Ferrichrome induced apoptosis through the JNK-DDIT3–mediated pathway in gastric cancer cells. (a–d) The expression of cleaved PARP, cleaved caspase-8, and cleaved caspase-9 in gastric cancer cells and (e) the phosphorylation of SAPK/JNK in MKN-45 were assessed by western blotting. The expression levels of cleaved PARP and cleaved caspase-9 were significantly induced by the administration of 100 µg/mL ferrichrome. Even 1 µg/mL ferrichrome induced the expression of cleaved PARP in MKN-45 and MKN-74 cells. (a–d) Although the cleavage of caspase-8 was not detected in MKN-45 cells, it was detected in other gastric cancer cells. (f) DDIT3 mRNA was dose dependently induced by ferrichrome treatment in MKN-45 cells. The cell cycle was assessed by flow cytometry in gastric cancer cells; the fluorescence strength was measured by the FL2-A channel, which was captured at a wavelength of 585 ± 21 nm. Ferrichrome treatment was found to change the cancer cell cycle and increase sub-G1 peak in MKN-74 cells, but not in (g–j) MKN-7, MKN-45, or NUGC-4 cells. The sample size (n) is indicated. *p < 0.05 by Student’s t test. All data are represented as the mean ± SE.

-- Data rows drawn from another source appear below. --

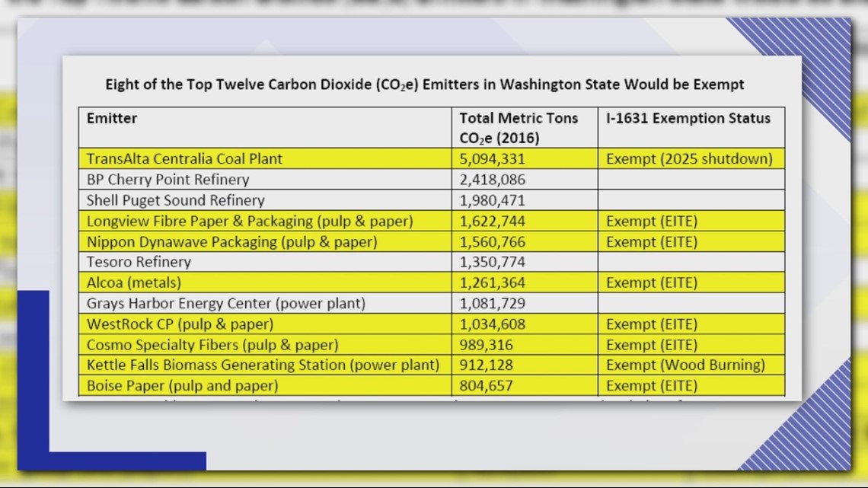The height and width of the screenshot is (488, 868).
Task: Select the Grays Harbor Energy Center cell
Action: point(225,303)
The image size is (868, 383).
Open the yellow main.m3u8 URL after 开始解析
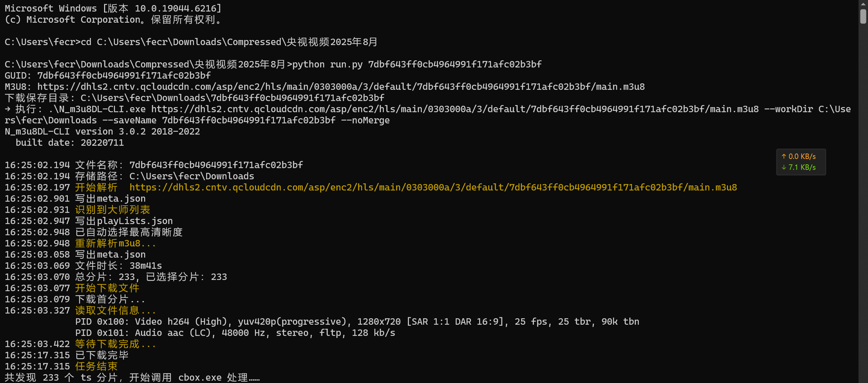(433, 187)
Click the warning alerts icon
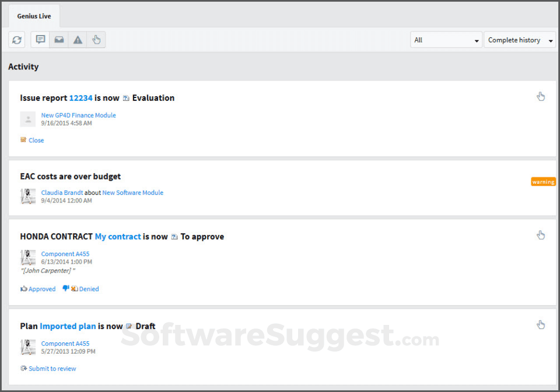Viewport: 560px width, 392px height. pos(77,40)
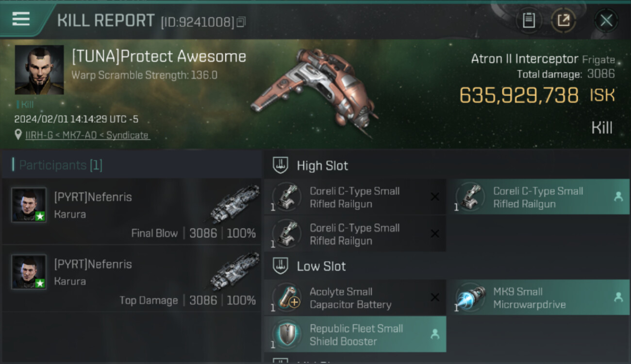Select Republic Fleet Small Shield Booster
Image resolution: width=631 pixels, height=364 pixels.
[355, 334]
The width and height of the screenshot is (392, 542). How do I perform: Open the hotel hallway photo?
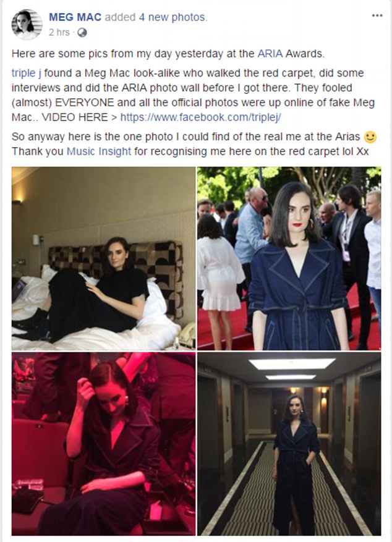click(289, 444)
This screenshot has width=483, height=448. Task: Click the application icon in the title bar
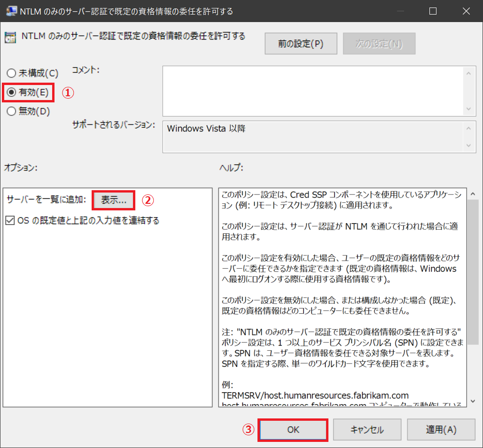pos(11,11)
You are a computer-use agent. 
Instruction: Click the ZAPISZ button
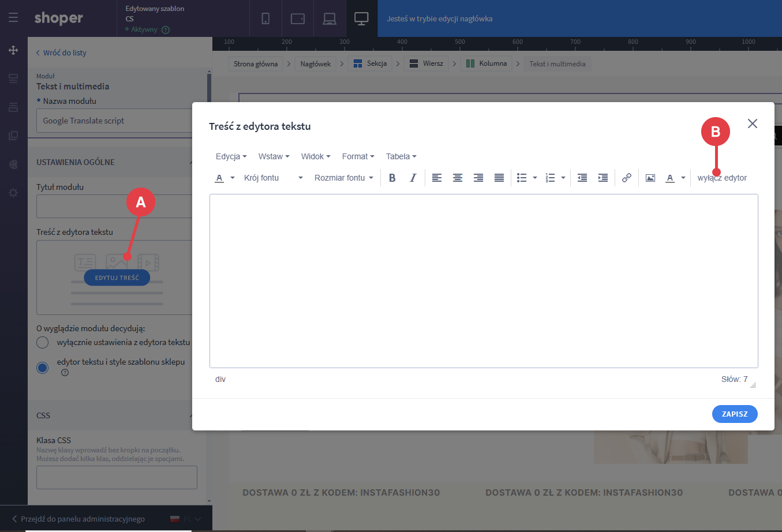pyautogui.click(x=735, y=414)
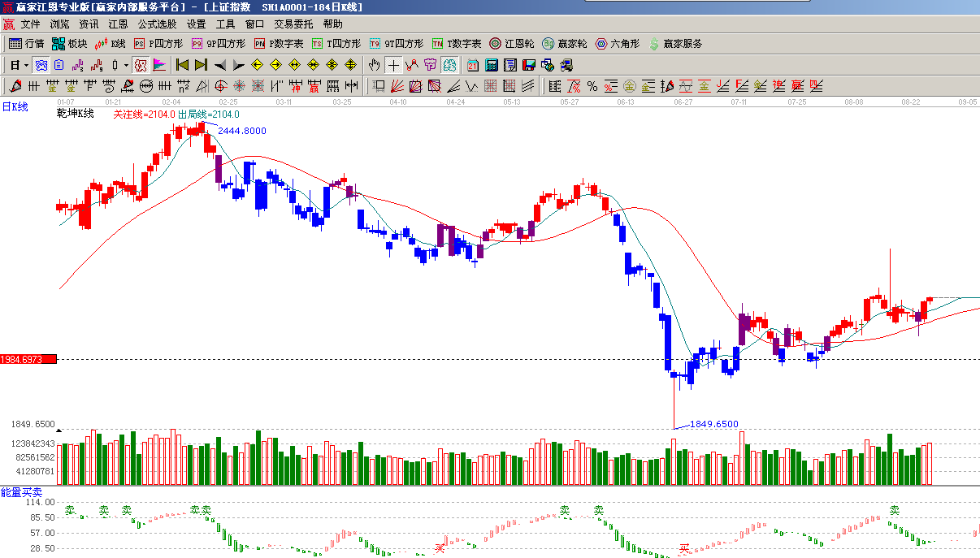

Iron-chelated ferrichrome did not inhibit the cancer cell growth

Ferrichrome reportedly has the ability to chelate metal agents, including iron.^11–13 A mass spectrometry analysis of ferrichrome revealed that the m/z of iron-free ferrichrome was shifted completely by adding equal molecular concentrations of FeCl₃, suggesting that ferrichrome chelated iron at a 1:1 molecular ratio (Figure 4(a) and (b)). To elucidate the tumor-suppressive effects of iron-chelated ferrichrome, an SRB assay and MTT assay were performed. These assays indicated that the tumor-suppressive effects of ferrichrome were canceled on iron chelation in gastric cancer cells (Figure 4(c)–(f)). An RT-PCR of DDIT3 mRNA was performed in gastric cancer cells, with results showing that the induction of DDIT3 mRNA by 1 µg/mL ferrichrome was diminished by iron chelation in MKN-7 and MKN-45 (Figure 4(g) and (h)). There was no marked change in the expression of DDIT3 mRNA in examinations of 100 µg/mL ferrichrome in MKN-74 or NUGC-4, respectively, (Figure 4(i) and (j)).

Figure 4.

Ferrichrome-chelated iron and lost its tumor-suppressive effects, but the intracellular iron concentration was not correlated with cell viability. (a) Mass spectrometry analyses revealed the m/z ratio of iron-free ferrichrome. (b) The m/z ratio of iron-free ferrichrome was completely shifted by iron chelation. The SRB and MTT assays showed that the tumor-suppressive effects of 1 and 100 µg/mL ferrichrome were inhibited by equimolar iron chelation in (c) MKN-7, (d) MKN-45, (e) MKN-74, and (f) NUGC-4. The induction of DDIT3 by 1 and 100 µg/mL ferrichrome was diminished by iron chelation in (g) MKN-7 and (h) MKN-45, (i) MKN-74 and (j) NUGC-4. (k) Atomic absorption spectrometry revealed that ferrichrome depleted intracellular iron independent on the drug concentration in gastric cancer cells. The sample size (n) is indicated. The one-way analysis of variance showed significant differences in the means between each group in Figures 4(c)–(h) (*p < 0.0083 after Bonferroni correction) and in the means between the control and each ferrichrome treatment group in Figure 4(k) (*p < 0.017 by Bonferroni correction). All data are represented as the mean ± SE.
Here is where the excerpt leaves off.